▸ **Assignment**
The stretch wanted below opens at the line containing "The image size is (2116, 1113)." and closes at the line containing "Screen dimensions: 807x448". Please return it exactly, with no other lines.

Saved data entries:
▼▼▼

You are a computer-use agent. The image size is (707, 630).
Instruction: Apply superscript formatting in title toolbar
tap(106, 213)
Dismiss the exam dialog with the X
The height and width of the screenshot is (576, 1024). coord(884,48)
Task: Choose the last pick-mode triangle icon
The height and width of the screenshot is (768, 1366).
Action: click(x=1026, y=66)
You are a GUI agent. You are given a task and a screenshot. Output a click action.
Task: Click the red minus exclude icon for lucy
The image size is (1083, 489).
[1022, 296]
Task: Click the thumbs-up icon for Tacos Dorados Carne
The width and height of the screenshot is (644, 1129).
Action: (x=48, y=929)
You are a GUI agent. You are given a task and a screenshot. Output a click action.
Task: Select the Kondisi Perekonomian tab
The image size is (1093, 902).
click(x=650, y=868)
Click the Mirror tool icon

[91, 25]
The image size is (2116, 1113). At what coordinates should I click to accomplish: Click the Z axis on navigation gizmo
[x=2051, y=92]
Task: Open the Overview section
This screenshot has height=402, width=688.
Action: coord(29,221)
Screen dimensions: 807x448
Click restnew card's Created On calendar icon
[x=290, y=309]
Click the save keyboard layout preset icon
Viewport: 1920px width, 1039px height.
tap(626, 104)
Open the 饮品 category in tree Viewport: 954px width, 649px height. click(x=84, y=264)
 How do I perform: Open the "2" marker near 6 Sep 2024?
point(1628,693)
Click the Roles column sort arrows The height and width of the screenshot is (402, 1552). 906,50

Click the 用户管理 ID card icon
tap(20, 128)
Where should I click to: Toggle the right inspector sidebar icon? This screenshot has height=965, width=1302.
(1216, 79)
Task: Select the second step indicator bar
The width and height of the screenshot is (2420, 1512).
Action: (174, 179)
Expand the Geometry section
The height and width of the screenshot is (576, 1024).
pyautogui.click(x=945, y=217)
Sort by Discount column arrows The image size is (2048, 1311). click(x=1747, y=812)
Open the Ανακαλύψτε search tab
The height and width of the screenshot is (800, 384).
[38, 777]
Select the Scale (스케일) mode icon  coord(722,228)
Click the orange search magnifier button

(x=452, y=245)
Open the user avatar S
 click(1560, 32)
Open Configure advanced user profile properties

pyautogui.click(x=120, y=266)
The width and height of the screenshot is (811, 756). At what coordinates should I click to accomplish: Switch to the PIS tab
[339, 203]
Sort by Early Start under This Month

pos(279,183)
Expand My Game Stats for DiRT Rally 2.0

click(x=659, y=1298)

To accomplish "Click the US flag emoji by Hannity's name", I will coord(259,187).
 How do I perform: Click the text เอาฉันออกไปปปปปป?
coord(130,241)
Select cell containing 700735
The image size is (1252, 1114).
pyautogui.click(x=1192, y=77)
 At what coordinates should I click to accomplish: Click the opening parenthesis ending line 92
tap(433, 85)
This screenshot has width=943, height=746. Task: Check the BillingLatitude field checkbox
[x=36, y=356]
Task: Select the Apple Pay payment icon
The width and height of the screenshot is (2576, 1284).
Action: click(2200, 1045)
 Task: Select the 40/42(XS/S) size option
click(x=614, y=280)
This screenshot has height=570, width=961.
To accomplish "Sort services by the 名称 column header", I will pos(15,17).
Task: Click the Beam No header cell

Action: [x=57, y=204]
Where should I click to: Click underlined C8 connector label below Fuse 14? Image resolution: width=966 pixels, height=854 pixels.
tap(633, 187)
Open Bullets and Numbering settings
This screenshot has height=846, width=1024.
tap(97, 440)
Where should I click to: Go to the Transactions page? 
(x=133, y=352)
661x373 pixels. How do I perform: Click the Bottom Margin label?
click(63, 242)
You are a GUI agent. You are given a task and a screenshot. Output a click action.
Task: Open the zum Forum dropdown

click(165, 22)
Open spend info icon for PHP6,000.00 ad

▲▲▲

▸ **Exercise answer**
The image size is (2116, 1113). At what coordinates should I click to accomplish: Click the Z axis on navigation gizmo
[x=2051, y=92]
Task: Open the Overview section
This screenshot has height=402, width=688.
Action: coord(29,221)
Screen dimensions: 807x448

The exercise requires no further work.